A simple parallel approach to the same problem is to divide the search among threads i.e break up the jumbo text into smaller chunks and make each thread return occurrences of the search string. But wait, what if the word is spread across the chunks? Yes, we have to handle that case separately.

A screenshot of the find all implementation
All said and done, with a few lines of code, this new feature was added to the text editor. It seemed to perform pretty well with a running time of 2 milliseconds for 237 occurrences in a text of about 20000 characters (using the same old O(mn) algorithm). However, there was no significant change in the performance when the number of threads was increased.

Hope you liked this short simple post on Java parallelism. Look forward to more in the upcoming posts. Till such time, happy coding in a parallel world.😊

P.S. All relevant code will be available here.


Sunday, 29 January 2017

The Page Rank Mystery

I kick-started my quest for some long slow code, out there, lost in the GitHub world, waiting to be rescued by some parallel programmer, who'd walk by, and wave his magic openmp wand and change the world. Eventually I discovered that hunting for "slow code" is a wild goose chase; it makes much more sense to look for "interesting code". Voila-algorithm implementations!

So I stumbled upon this repository implementing the infamous page rank algorithm. Much to my disappointment, it was very well-written in Greek. The readme directed me to this useful link: How Google Finds Your Needle in the Web's Haystack, that explained the latent ugly math of the algorithm. Henceforth, I dived into the C++ code to get a clearer picture of what is happening.

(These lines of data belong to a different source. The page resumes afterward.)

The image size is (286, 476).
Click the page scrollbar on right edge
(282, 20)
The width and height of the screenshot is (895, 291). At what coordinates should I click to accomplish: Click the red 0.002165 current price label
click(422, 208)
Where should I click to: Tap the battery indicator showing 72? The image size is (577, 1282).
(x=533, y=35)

The code was surprisingly very fast for large inputs (about 1.2 seconds for 100000 vertices). This is probably because of the extensive use of library functions that are assuredly compiler friendly. An extremely useful lesson: When you write code, exploit the language library as much as you can! Nevertheless, when I looked at 0.65 seconds response time on Google search results page, I hoped that there might be some scope for improvement. 


A quick examination of the code from the perspective of a profiler yields obvious results : that the page rank computation is essentially the bottleneck.  I suppressed my instincts to instantly use the #pragma mantra and played around with the serial code. For instance, it might have caught your eye that the current element of the H vector is computed in each and every iteration!

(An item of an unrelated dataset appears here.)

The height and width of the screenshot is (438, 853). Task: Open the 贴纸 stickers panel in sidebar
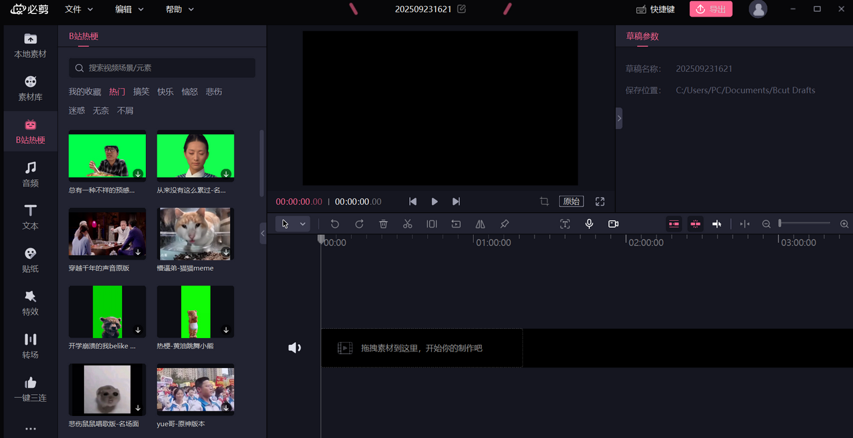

But wait! Aren't computations involving double data types expensive? Loss of precision? It depends on the representation? Either way, why would I want to compute it every single time? Can't I just compute once and store it in an array? Isn't that more cache friendly?

Yes. I had the same set of questions on my mind. As it turns out, I could not have been more wrong. The computation, though expensive, is conditional. For a sparse matrix, pre-computing values in an array would hardly make any difference; in fact, pray that it does not add more overhead. This led me to my second lesson: Don't always blame the expensive computation.

Parallelizing the computations on the rows using good old openmp reduced the running time by 0.2 seconds (16% speedup). Frankly, I was balked. Ouch! Expectations hurt. I welcome any comments on your speculation of the reason. 

Moving on, my next move was to address the smaller elephant in the room - the file input. Reading a huge file line by line seems highly inefficient for several reasons such as increase in number of system calls and therefore increased interrupts, the file pointer has to be moved more frequently etc...

So, what is the most efficient way to read a file? Perhaps read the entire file into a string and then parse the string. I tested the same with a sample file and realized that this was indeed the case.
Hurrah! Our page rank algorithm got 0.15 s faster!


Summing up, I believe that the optimization is still "work in progress". But that is for another time in another post. Till such time, happy coding in a parallel world. 😊

P.S: All the relevant code and readme files will be available in my gitHub account.